Somewhere along the line, I got it into my head that I wanted to read it in the original language, which is going to be much, much harder. I studied Russian in college, but that was ten years ago, and I've lost a lot of it. I can't speak it anymore, but I can read it (slowly, and with a dictionary at hand).
It's been a little tricky finding a format that I'm actually likely to read. Four fat volumes make print awkward (too big!); so did reading a sketchy Kindle edition* on the iPhone, whose limited display area forced me to flip back pages far too often (too small!).
Now I have a real Kindle, with a better screen, and it occurred to me to look for public domain digitizations through WorldCat, archive.org, and Google. (I already knew I could get the English from Project Gutenberg; I'd been using it in lieu of a Russian/English dictionary.) Lo! They led me to:
- War and Peace, Vol. 1-2, Russian/French original, on Google Books
- War and Peace, Vol. 3-4, Russian/French original, on Google Books
- War and Peace, English translation, on Project Gutenberg
Over on tor.com, Leigh Butler has been blogging her first time reading A Song of Ice And Fire;** it seems like a pretty good format on which to base blogging my first time reading War and Peace. What seems particularly useful is that she's thought to write a summary of what she read, so that she can keep track of what's going on; I am very likely to forget what's happened already, especially given the huge cast of characters.
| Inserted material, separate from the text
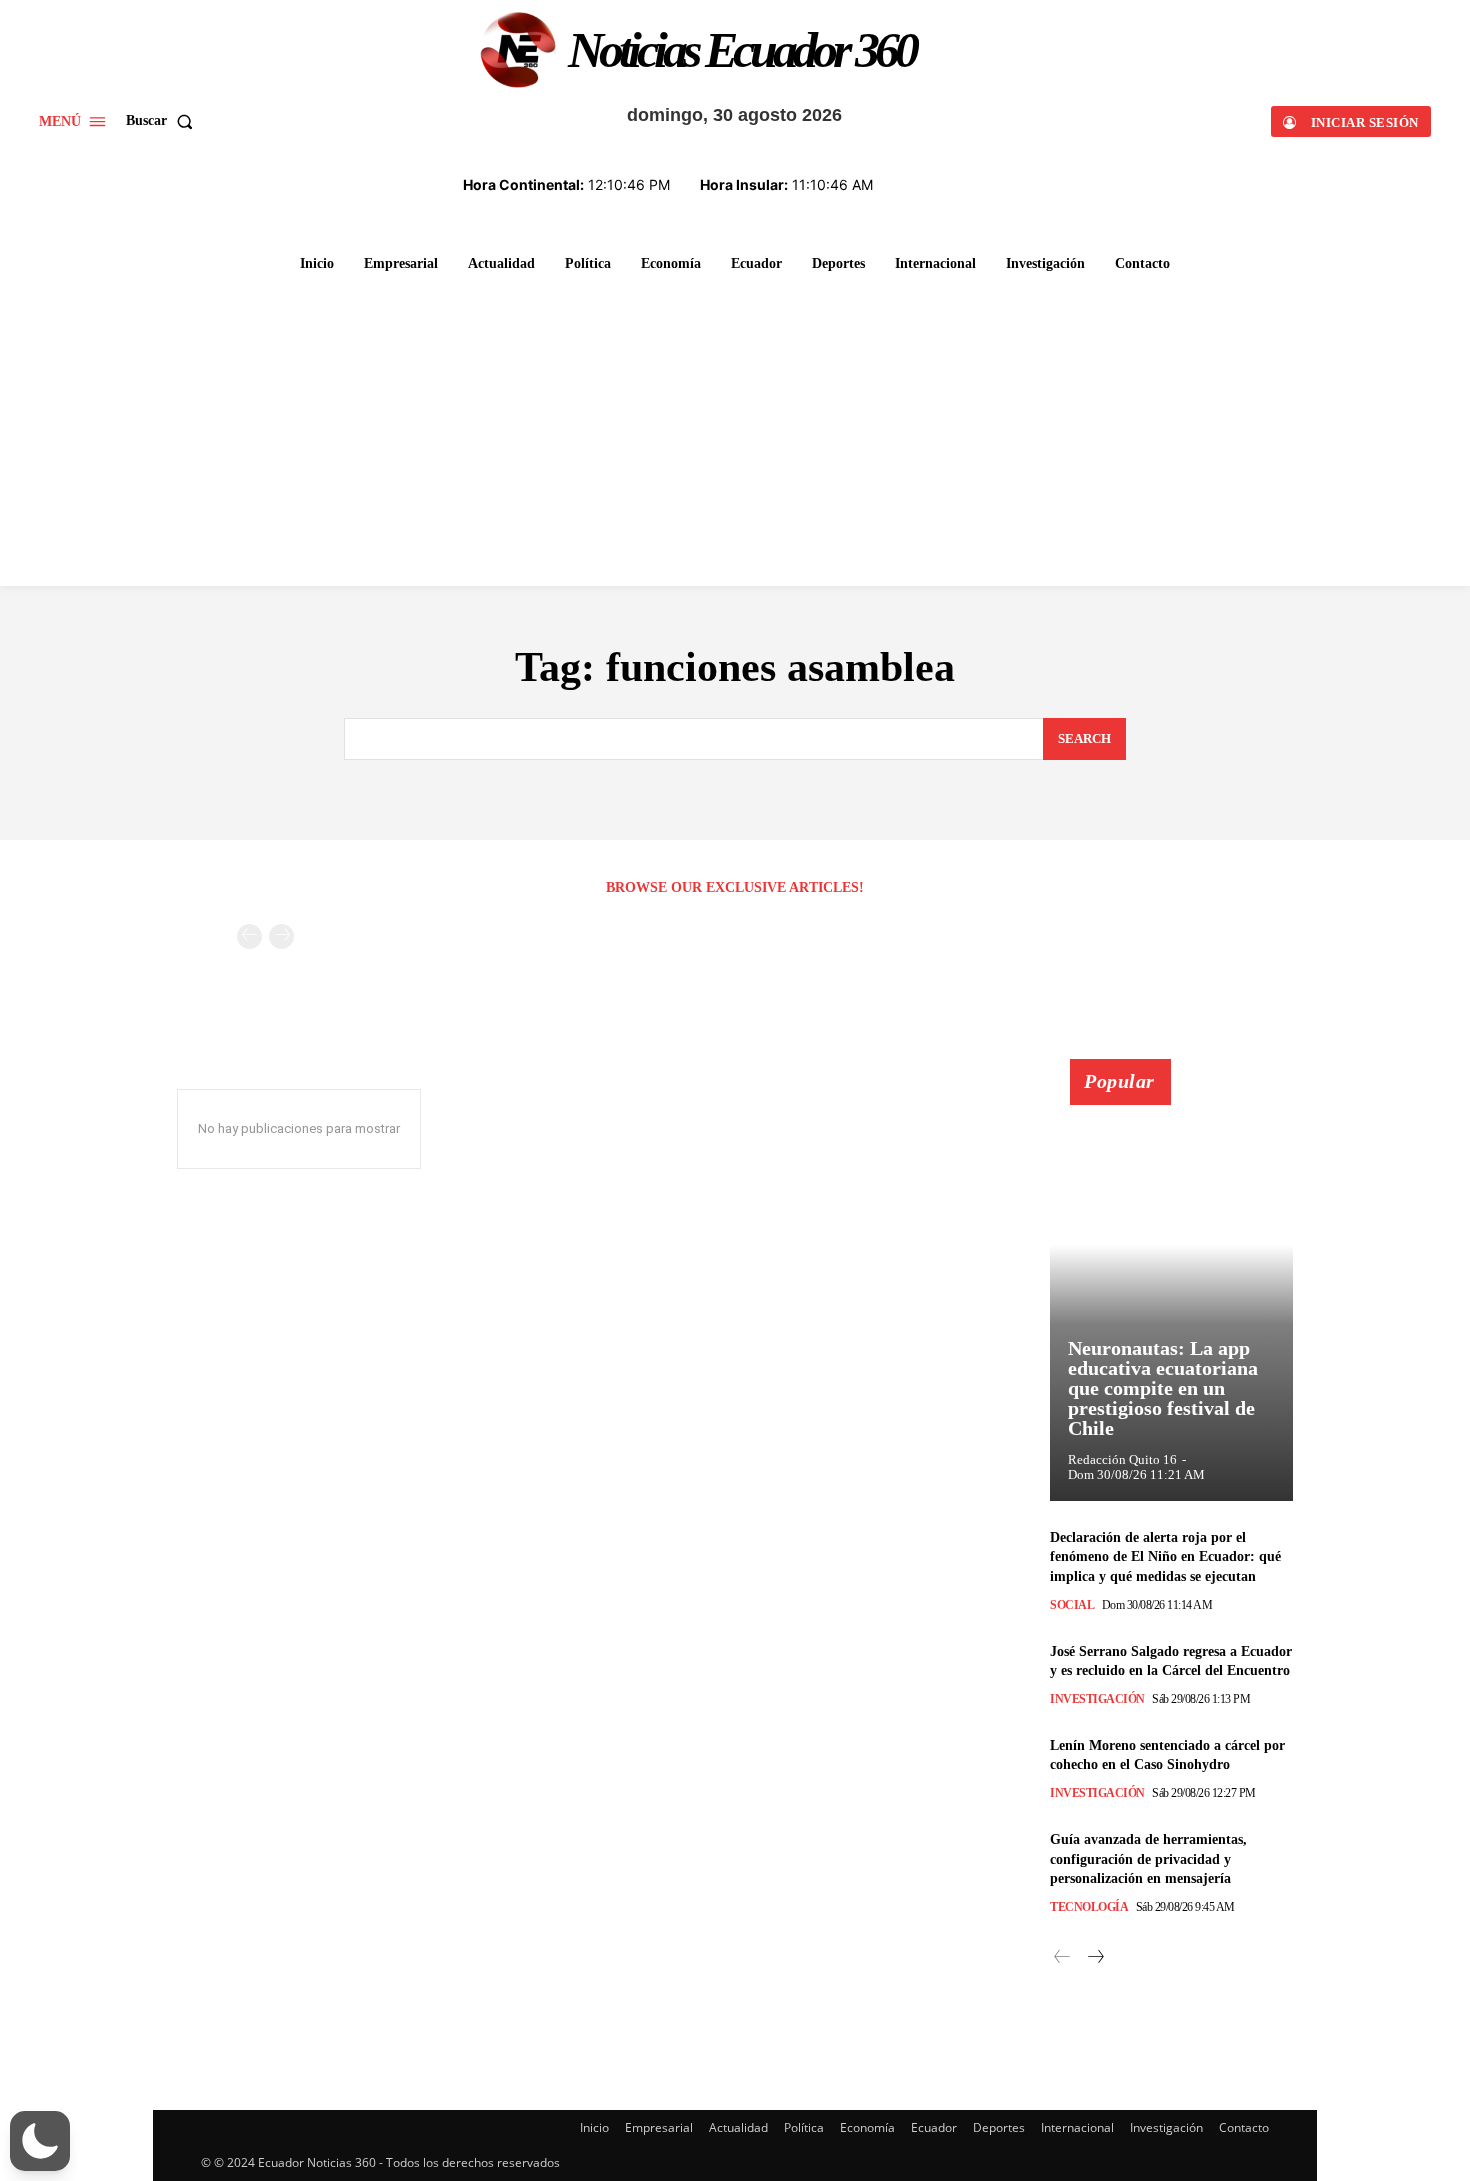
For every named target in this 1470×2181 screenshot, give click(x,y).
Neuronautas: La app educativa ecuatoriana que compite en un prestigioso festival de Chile (1163, 1388)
And, er, especially given how very, very likely I am to set it down for long periods of time. I'm not so good on the whole finish what you start thing. But I am telling myself: one is allowed to take a very long time to accomplish an item from one's "Things To Do Before I Die" list. There's only the one deadline, and if you don't make it... well, nobody's going to have opportunity to scold you, are they?
* I'm also not entirely sure that sketchy Kindle copy won't go the way of 1984 - it disappeared from Amazon's listings for a while, and then later reappeared under a slightly different title. Suspicious. (I never finished the sample, so never popped the $2 to examine the entire content - for all I know, it might not even be all four volumes. The product description is virtually nonexistent. It makes me unwilling to shell out any money at all, if I can find an alternative.)
** I had been dying for her to get to that one part near the end of the first book - you know the one I mean if you've read it, and if you haven't, you'll know it when you get there - for MONTHS. I lived to see her reaction. It did not disappoint: it was just like mine.